For as good as he has been — a sub-4.00 ERA, more than a strikeout per inning and almost twice as many strikeouts as walks — Gallen never made it out of the sixth inning during his first handful of starts.
Consider his performance during the Marlins’ 2-0 series-clinching win against the Chicago White Sox a breakthrough.
Seven innings? Career high.
Nine strikeouts? Career high.
Two hits? Career low.
Zero runs allowed? First time.
One walk? Ties a career low.
The win? Gallen’s first as a big leaguer and the seventh shutout victory overall for the Marlins this year.
In summary: A pretty good night for the 23-year-old Gallen.
“He was good,” Marlins manager Don Mattingly said. “I was going to leave him out there until he gave up a run or ran out of pitches, whichever came first.”
So how did Gallen do it? He credits a minor mechanical adjustment — turning his lead foot inside to better line himself up on the mound.

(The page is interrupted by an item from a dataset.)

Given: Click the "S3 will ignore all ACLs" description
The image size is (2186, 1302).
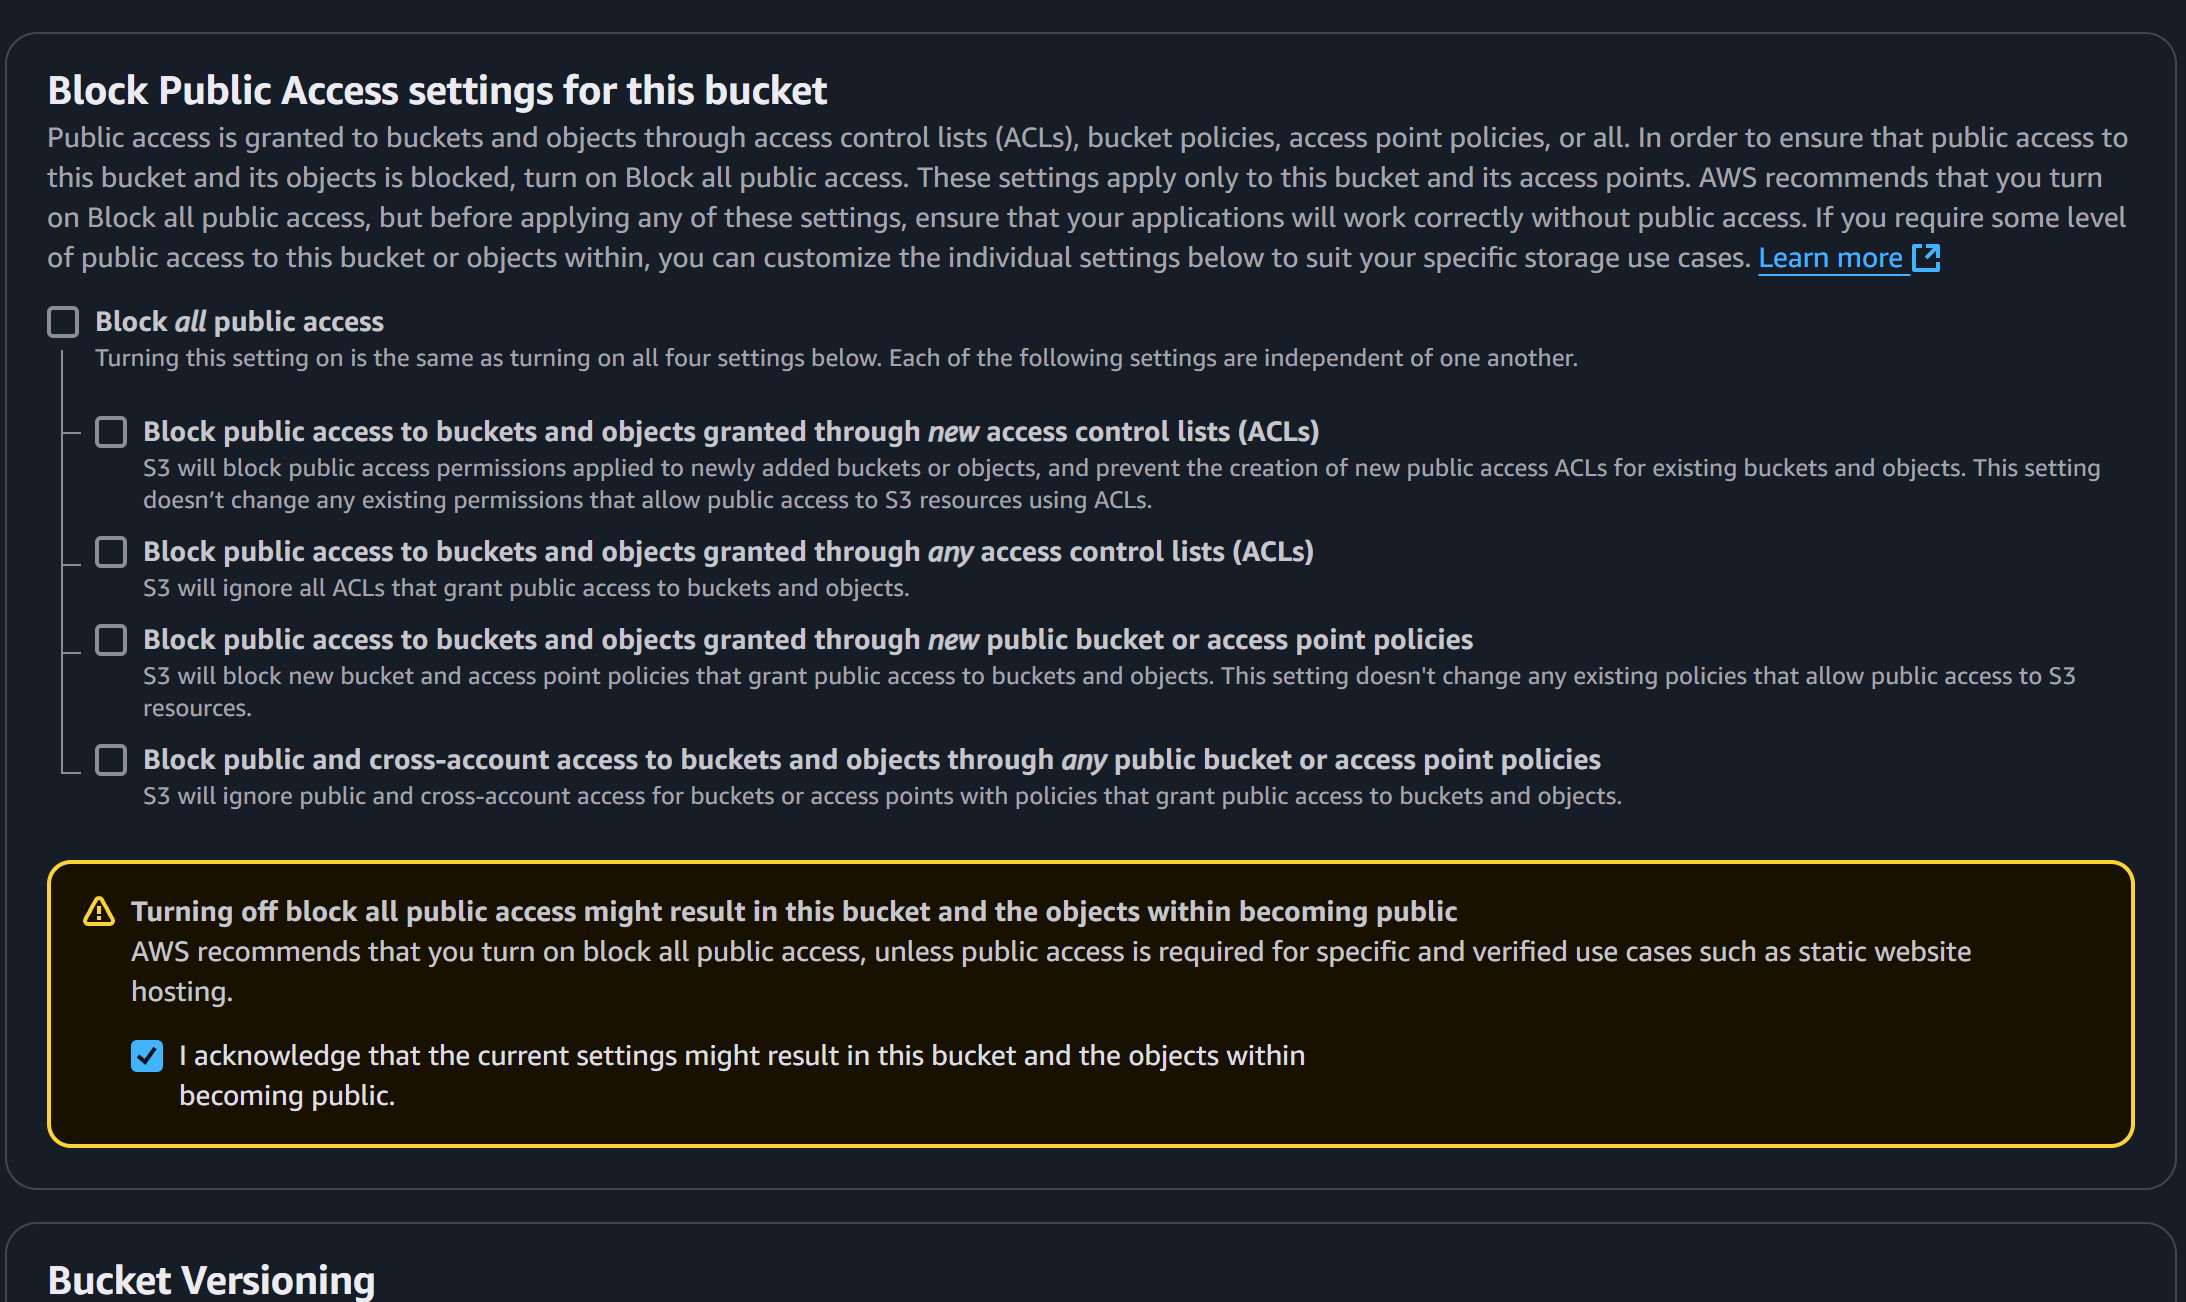Looking at the screenshot, I should tap(525, 588).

He finished the night after throwing 95 pitches, 68 of which went for strikes. He induced 14 swinging strikes, nine of which were outside of the strike zone.
He escaped a third-inning, bases-loaded jam — created by hitting Adam Engel and Jose Abreu with pitches and giving up a single to Leury Garcia — by getting cleanup hitter Yoan Moncada to fly out to shallow center field.

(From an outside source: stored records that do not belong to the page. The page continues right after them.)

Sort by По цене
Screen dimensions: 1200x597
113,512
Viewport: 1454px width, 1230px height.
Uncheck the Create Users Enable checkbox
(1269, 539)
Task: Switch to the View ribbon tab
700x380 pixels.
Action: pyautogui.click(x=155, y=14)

“One I got through that,” Gallen said, “I thought I could navigate through the rest of the lineup.”
He worked around a Ryan Goins leadoff double in the seventh by striking out both James McCann and AJ Reed and then getting Yolmer Sanchez to ground out to third baseman Brian Anderson.
He dealt with one baserunner otherwise.
Gallen’s statline through his first six starts: A 2.76 ERA and 35 strikeouts against just 15 walks in 29 1/3 innings of work.
“You start to see the consistency,” Mattingly said. “He’s a kid that’s pretty good about his make up. He’s pretty easy going, but he’s steady. He already knows how to pitch to a game plan.”
His performance Wednesday built up his first start on the road trip, a 5 1/3-inning stint against the National League-leading Los Angeles Dodgers on Friday. Gallen held Los Angeles to two hits and a walk through his first five innings before unraveling in the sixth that day. A single and two walks through the first four batters that frame ended his time on the mound. Two of those runners eventually scored.
He picked his performance up on Wednesday even though it looked like he was heading toward another no-decision.
The Marlins (38-62) and White Sox (45-54) exchanged seven scoreless innings before Gallen finally received the run support he needed. Cesar Puello belted out a two-run home run 432 feet into left field. Puello made an emphatic bat flip before rounding the bases.
“I jumped right off the bench,” Gallen said. “Threw my hand up in the air. It was pretty cool to watch him crush that one. He smashed it.”
Puello’s thoughts on his first home run with the Marlins, one that snapped an 0-for-14 slump?
“I never stop working,” Puello said. “I keep working hard. I was focused in that at-bat. ... I made a good swing.”
Nick Anderson worked a scoreless eighth, aided by two big plays in center field by Puello. Sergio Romo earned his 17th save of the season with a scoreless ninth inning.